The adverse effect on world hunger from America's drought "is likely to prove fairly modest," says Chris Barrett, a professor of applied economics and management at Cornell University who specializes in poverty and international development. "Meat, milk and eggs are purchased disproportionately by better-off consumers. So while there is an impact, it's nothing like when rice or wheat prices spike and much more directly impact poor consumers."

Another Global Staple Food Crisis Ahead?

So is the world about to enter another global staple-food crisis like the one that hit rice in 2007-08, or wheat in 2010-11? Russia -- a major wheat exporter -- has been struck with a drought this year that is doing to its wheat crops what dry conditions have done to corn in the U.S. But remember those floods in Thailand last year? This year has seen a bumper crop in the world's largest rice exporter. Rice production in China, the U.S., Tanzania and Indonesia are also on the up, according to a report issued by the U.N.'s Food and Agriculture Organization.

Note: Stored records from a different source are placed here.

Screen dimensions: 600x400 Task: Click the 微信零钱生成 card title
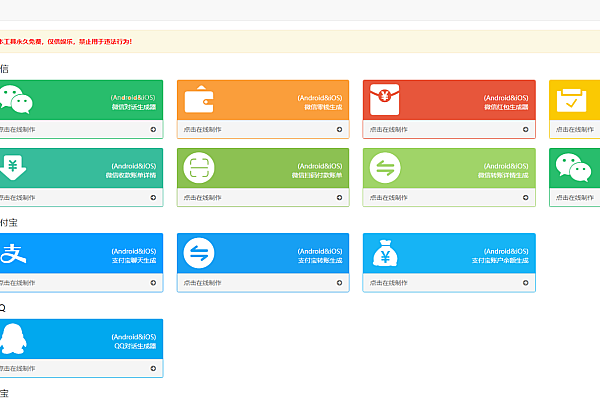320,106
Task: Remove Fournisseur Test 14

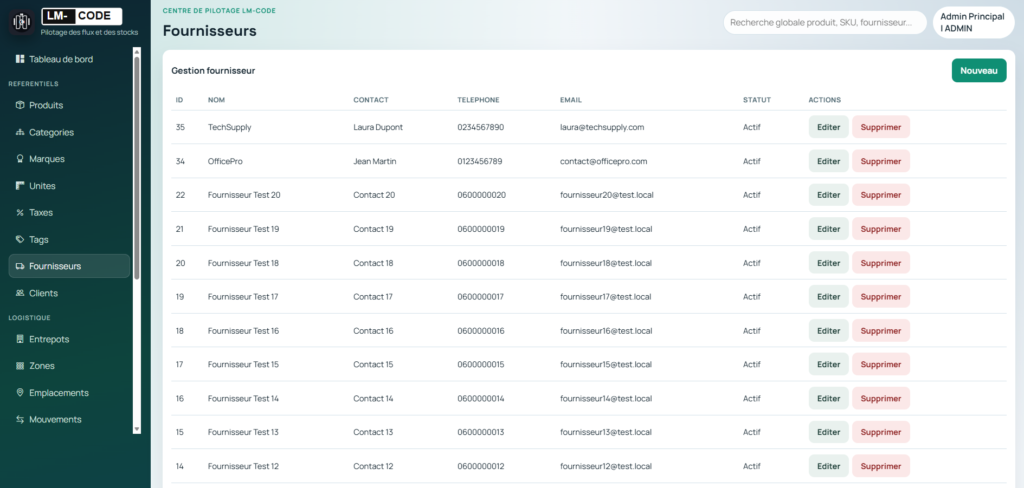Action: (880, 398)
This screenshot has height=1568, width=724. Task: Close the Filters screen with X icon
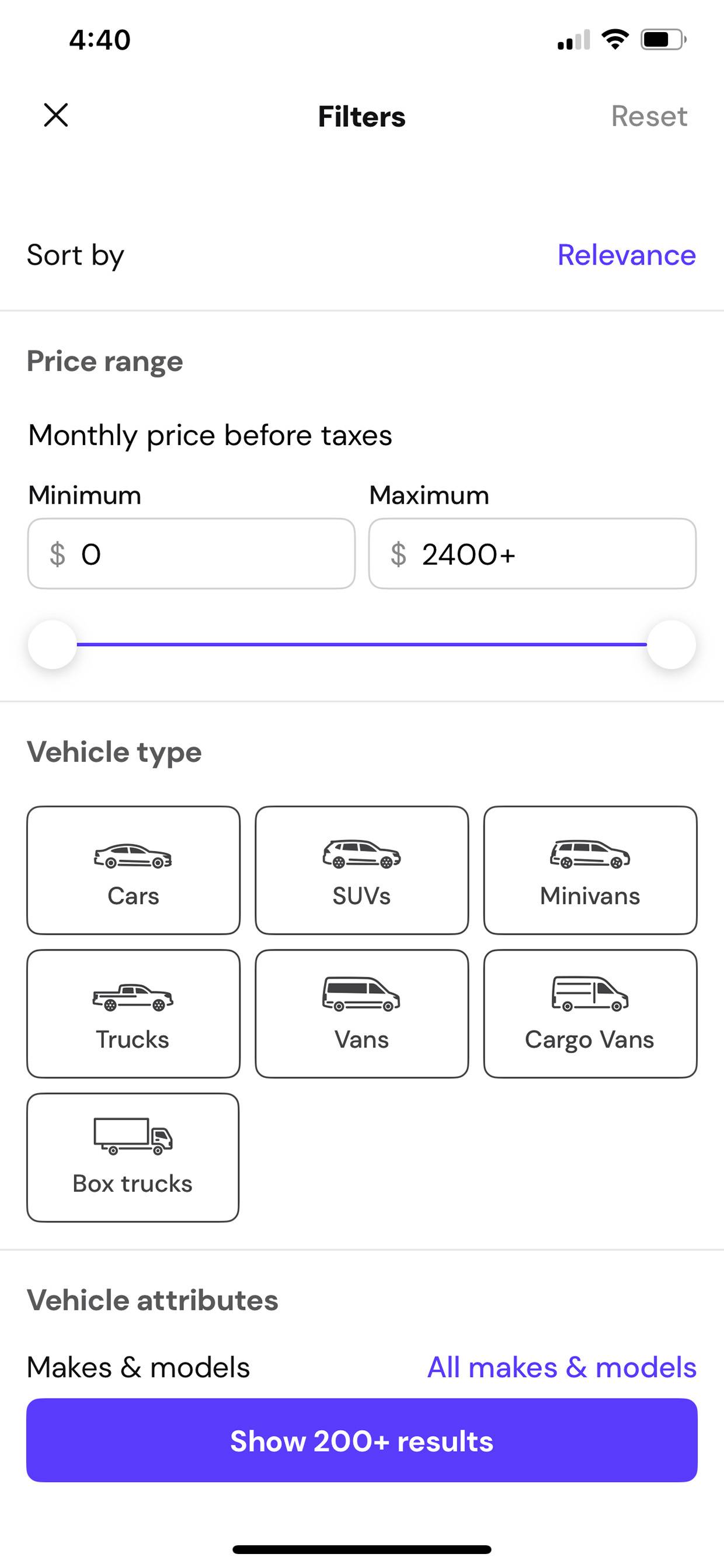tap(56, 115)
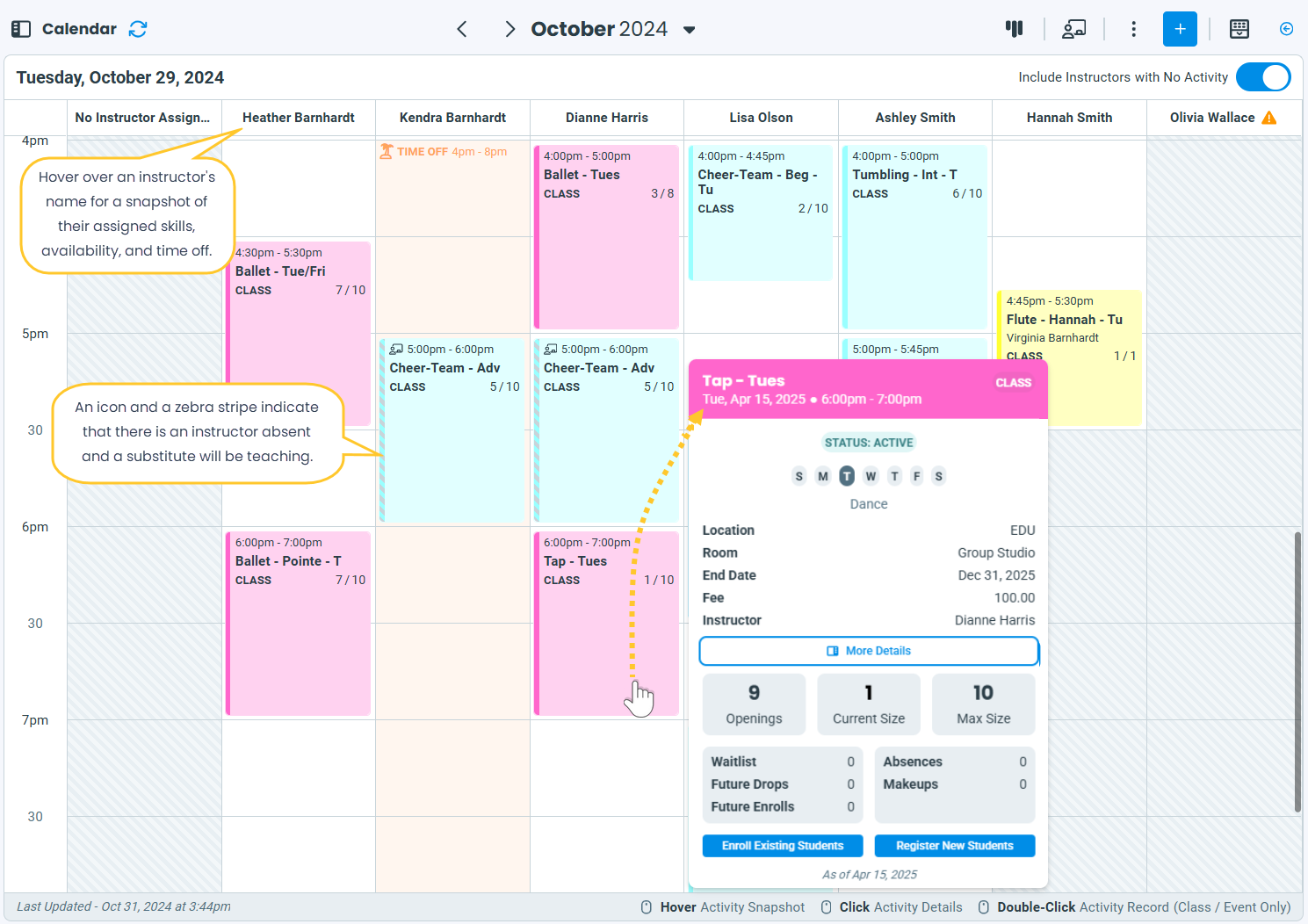Toggle the F day circle in snapshot
Viewport: 1308px width, 924px height.
coord(916,476)
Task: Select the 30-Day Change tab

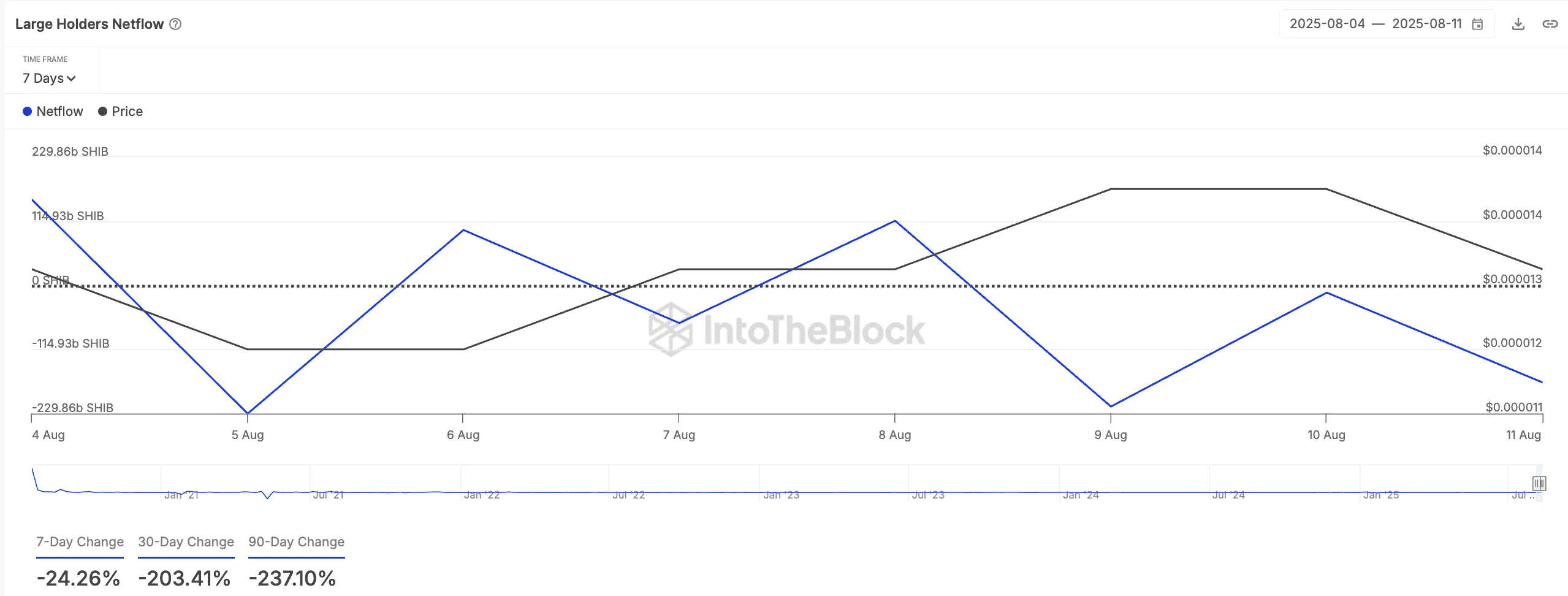Action: click(x=186, y=542)
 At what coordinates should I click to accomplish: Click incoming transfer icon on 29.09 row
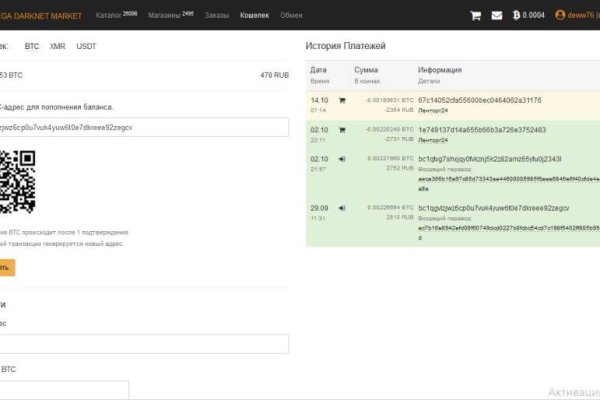coord(342,207)
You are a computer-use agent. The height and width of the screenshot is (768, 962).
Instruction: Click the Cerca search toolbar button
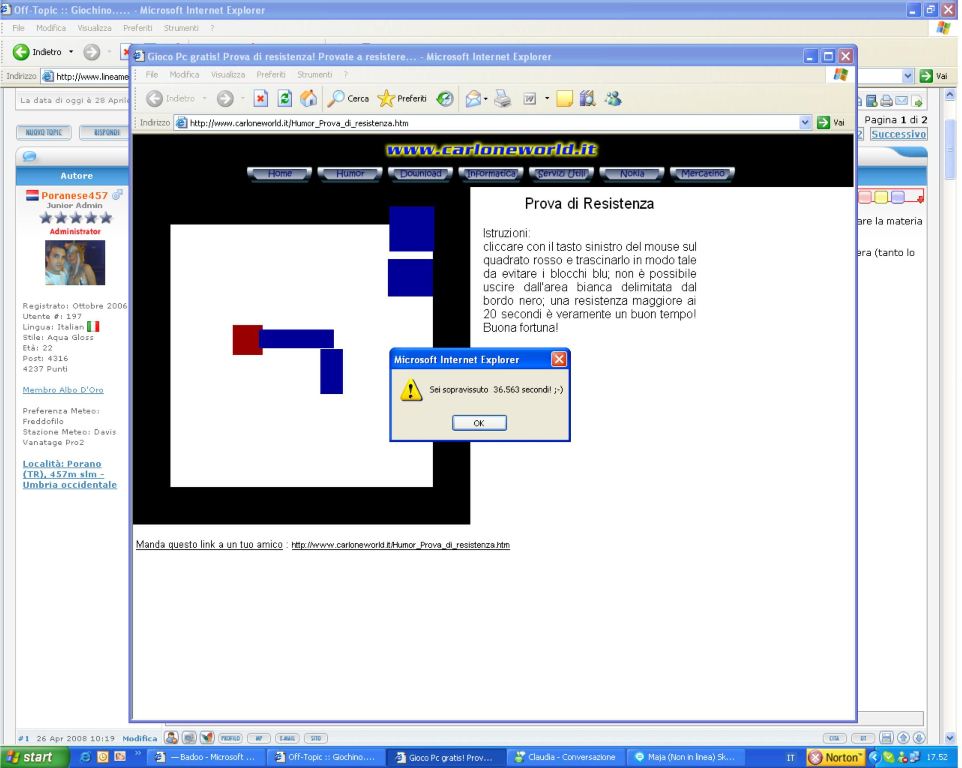tap(348, 99)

"Although the abundance of rice supplies lessens the prospect of a strong rebounding of prices in the coming months, still much uncertainty prevails as to their future direction," the report said. "For instance, the necessity for Thailand to release stocks ahead of the new harvest in October must be weighed against India's possible consideration of a reinstatement of export restrictions, in spite of the country's ample inventories."

Long-Term Outlook

But regardless of the short-term impact droughts have in key producing regions of the world, some people, such as Jeremy Grantham, chief investment strategist of Boston-based institutional money manager GMO LLC, think the world is in a long-term and gradually worsening global food crisis.

"We are five years into a severe global food crisis that is very unlikely to go away," Grantham wrote in his latest letter to shareholders. "It will threaten poor countries with increased malnutrition and starvation and even collapse. Resource squabbles and waves of food-induced migration will threaten global stability and global growth."

Grantham cites Egypt, where 40 percent of a household's budget now goes to food, compared to 12 percent in the U.S., where a good portion of the average household budget is spent eating out. He says much of the world's population is reaching a ceiling in how much it can spend on staple foods. Countries like Egypt could face more serious social upheavals.

"Any material increases in real grain prices from here on are unlikely to be easily manageable," he warns.